= What needs to be done =
Retype, word for word, every line from the one holding "8X (838, 1844)" through the one holding "Tạp chí Phụ" in the entries below, both included, and only those lines.

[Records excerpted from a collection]
= = = =

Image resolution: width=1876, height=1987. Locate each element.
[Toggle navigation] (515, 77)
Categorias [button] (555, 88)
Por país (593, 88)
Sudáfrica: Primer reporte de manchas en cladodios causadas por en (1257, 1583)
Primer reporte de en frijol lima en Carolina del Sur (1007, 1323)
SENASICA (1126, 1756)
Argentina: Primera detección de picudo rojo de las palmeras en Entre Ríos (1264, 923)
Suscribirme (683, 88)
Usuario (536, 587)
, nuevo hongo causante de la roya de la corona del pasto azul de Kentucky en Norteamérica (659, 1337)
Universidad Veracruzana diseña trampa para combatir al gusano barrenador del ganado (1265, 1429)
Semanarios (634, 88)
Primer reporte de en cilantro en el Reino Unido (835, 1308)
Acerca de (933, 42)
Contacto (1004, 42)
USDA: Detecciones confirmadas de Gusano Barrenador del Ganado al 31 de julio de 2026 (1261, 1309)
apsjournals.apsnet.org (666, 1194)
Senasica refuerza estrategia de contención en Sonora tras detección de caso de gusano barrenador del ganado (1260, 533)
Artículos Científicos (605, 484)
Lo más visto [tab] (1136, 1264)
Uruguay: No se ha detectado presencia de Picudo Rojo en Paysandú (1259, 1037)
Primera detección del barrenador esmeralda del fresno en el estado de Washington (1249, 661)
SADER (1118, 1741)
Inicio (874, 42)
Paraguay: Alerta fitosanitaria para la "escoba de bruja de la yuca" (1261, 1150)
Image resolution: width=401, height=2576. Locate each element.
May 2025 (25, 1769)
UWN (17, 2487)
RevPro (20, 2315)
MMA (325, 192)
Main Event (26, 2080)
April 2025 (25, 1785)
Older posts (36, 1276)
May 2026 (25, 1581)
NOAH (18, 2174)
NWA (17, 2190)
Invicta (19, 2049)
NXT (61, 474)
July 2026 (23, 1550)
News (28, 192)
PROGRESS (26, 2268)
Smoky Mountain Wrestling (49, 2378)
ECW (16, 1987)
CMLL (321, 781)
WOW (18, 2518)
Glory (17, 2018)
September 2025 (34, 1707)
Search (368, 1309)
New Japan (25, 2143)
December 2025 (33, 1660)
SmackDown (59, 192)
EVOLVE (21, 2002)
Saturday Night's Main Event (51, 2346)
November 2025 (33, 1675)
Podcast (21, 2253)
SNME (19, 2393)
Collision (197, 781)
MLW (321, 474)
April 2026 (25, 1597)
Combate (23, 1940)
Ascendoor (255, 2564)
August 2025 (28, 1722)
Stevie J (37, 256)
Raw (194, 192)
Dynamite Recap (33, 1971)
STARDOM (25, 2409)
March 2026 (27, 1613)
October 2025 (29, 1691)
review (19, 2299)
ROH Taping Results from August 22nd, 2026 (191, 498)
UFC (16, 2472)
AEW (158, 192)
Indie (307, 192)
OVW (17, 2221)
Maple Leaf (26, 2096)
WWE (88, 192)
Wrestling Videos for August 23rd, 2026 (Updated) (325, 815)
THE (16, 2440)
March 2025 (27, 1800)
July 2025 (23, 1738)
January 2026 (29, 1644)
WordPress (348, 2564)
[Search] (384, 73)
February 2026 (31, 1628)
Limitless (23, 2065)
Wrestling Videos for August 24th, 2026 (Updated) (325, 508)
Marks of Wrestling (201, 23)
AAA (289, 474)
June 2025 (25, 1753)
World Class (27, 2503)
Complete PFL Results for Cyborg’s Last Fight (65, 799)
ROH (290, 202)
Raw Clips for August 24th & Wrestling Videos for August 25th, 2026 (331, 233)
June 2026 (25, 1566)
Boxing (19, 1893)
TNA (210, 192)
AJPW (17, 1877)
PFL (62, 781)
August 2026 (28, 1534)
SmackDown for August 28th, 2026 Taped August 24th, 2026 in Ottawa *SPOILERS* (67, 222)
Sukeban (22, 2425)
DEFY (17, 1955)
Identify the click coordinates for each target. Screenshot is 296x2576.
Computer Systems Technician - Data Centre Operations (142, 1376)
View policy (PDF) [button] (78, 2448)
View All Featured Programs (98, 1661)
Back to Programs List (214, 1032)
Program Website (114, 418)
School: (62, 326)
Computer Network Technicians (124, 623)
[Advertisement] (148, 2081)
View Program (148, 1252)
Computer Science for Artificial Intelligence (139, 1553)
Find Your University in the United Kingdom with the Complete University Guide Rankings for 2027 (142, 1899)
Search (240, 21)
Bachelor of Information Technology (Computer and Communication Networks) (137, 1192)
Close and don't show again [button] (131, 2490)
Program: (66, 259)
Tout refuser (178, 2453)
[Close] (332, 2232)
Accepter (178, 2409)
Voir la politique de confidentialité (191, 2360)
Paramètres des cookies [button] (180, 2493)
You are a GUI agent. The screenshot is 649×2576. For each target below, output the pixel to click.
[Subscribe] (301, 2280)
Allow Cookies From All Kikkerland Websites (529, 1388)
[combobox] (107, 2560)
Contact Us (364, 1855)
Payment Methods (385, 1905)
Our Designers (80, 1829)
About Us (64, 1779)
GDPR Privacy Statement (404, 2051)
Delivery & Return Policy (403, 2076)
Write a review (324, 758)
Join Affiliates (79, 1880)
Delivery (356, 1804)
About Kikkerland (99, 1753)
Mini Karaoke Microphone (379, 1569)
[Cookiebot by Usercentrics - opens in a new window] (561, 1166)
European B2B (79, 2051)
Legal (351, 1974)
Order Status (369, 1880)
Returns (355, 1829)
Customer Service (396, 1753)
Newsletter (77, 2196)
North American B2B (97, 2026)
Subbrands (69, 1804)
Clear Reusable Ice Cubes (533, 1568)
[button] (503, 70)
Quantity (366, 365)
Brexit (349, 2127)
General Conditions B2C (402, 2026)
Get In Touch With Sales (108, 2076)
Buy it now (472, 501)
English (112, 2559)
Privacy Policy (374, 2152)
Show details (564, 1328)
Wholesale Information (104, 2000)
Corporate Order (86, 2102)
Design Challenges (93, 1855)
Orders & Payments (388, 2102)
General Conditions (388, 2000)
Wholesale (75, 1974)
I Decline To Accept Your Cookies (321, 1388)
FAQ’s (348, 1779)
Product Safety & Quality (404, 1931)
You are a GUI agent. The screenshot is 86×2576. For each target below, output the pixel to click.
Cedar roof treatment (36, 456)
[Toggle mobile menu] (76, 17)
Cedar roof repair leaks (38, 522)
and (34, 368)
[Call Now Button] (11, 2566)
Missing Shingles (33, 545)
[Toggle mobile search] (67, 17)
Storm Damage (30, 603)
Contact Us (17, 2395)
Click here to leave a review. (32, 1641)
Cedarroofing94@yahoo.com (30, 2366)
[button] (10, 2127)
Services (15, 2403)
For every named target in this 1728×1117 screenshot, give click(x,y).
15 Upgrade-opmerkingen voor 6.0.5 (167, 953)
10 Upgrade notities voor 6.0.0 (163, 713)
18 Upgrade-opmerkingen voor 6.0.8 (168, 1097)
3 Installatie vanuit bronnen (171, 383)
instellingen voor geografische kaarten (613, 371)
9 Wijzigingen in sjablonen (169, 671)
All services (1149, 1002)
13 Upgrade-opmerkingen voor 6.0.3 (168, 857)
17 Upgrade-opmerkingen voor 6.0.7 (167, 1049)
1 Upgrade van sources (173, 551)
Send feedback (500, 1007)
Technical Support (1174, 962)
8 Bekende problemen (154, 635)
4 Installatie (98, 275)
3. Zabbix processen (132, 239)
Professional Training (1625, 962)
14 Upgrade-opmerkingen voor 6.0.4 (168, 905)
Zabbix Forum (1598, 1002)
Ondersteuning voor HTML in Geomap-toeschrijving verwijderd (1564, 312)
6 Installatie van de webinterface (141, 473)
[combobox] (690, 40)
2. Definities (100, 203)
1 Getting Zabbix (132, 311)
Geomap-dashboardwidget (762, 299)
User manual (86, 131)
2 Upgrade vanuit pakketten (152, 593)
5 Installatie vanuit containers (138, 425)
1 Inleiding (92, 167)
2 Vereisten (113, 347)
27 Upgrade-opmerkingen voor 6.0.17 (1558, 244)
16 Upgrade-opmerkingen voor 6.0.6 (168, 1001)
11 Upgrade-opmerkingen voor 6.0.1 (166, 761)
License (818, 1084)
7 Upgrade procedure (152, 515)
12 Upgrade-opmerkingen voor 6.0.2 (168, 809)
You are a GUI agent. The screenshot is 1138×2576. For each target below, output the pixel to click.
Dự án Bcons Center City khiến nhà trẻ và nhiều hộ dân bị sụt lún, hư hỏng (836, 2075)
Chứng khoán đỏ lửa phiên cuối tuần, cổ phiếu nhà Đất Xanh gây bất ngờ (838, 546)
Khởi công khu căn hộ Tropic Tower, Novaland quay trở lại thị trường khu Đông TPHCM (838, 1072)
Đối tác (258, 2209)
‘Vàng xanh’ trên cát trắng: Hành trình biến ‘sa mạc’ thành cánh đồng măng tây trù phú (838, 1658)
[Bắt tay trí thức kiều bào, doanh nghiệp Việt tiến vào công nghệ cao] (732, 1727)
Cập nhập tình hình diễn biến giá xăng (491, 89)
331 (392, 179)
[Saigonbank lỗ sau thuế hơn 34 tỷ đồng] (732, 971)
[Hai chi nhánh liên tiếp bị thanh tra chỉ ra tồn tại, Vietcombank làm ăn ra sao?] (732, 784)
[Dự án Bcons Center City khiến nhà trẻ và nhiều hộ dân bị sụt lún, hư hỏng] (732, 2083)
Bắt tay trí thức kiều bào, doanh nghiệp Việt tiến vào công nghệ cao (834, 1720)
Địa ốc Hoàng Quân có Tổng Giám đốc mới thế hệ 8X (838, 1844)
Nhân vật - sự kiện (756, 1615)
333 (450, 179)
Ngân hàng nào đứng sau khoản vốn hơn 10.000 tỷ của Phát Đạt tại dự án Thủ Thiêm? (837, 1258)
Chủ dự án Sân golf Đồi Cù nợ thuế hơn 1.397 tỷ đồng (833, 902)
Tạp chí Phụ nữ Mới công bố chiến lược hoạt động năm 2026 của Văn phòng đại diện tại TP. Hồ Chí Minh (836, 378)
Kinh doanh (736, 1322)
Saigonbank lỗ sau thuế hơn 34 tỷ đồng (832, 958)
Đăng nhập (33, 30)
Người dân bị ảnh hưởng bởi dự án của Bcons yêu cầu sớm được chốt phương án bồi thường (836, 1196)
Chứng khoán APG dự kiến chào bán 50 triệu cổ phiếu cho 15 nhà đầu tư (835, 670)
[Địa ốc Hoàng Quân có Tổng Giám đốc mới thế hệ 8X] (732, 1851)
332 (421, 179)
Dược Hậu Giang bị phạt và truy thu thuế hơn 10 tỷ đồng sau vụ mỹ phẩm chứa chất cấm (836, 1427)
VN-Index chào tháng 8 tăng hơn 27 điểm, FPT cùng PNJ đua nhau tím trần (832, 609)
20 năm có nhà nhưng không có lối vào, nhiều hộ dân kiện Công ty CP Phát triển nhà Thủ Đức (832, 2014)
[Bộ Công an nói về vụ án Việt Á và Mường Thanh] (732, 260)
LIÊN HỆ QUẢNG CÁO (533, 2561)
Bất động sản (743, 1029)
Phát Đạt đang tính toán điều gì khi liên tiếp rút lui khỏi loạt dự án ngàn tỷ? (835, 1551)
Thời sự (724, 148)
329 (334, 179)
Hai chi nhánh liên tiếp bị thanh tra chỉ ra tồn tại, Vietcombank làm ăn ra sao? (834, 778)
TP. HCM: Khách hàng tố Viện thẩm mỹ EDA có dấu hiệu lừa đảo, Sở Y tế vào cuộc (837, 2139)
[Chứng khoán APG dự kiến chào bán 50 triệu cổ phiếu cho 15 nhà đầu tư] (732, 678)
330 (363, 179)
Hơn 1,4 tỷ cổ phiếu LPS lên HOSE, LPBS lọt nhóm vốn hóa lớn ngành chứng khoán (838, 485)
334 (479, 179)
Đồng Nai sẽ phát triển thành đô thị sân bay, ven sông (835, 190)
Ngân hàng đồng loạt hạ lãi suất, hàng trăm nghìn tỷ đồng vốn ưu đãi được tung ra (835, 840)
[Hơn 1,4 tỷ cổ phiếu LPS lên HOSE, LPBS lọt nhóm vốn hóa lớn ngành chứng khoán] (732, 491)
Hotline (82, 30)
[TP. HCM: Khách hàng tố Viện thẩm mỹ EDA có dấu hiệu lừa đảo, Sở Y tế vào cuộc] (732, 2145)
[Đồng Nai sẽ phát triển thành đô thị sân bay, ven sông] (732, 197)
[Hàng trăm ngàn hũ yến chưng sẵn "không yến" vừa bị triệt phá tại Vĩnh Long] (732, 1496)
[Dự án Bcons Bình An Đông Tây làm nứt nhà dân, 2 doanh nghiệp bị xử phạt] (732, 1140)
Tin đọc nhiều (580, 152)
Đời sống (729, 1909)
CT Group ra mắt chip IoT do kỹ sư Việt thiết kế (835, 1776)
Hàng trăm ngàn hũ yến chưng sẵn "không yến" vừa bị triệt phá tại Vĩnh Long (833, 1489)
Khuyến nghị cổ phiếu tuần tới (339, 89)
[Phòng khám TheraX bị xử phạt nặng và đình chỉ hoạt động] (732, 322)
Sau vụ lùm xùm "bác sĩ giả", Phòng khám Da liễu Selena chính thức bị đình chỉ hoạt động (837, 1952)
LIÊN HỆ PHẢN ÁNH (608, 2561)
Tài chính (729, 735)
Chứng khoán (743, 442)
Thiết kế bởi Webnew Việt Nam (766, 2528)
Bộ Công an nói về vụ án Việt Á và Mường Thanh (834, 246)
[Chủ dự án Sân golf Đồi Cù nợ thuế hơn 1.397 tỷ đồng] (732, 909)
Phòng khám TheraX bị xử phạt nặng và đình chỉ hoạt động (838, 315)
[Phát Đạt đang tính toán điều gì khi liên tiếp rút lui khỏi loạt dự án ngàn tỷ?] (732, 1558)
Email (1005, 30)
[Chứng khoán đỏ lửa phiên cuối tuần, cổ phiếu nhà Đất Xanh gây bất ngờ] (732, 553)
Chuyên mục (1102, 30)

= = = =

= Exercise solution =
Địa ốc Hoàng Quân có Tổng Giám đốc mới thế hệ 8X (838, 1844)
Nhân vật - sự kiện (756, 1615)
333 (450, 179)
Ngân hàng nào đứng sau khoản vốn hơn 10.000 tỷ của Phát Đạt tại dự án Thủ Thiêm? (837, 1258)
Chủ dự án Sân golf Đồi Cù nợ thuế hơn 1.397 tỷ đồng (833, 902)
Tạp chí Phụ nữ Mới công bố chiến lược hoạt động năm 2026 của Văn phòng đại diện tại TP. Hồ Chí Minh (836, 378)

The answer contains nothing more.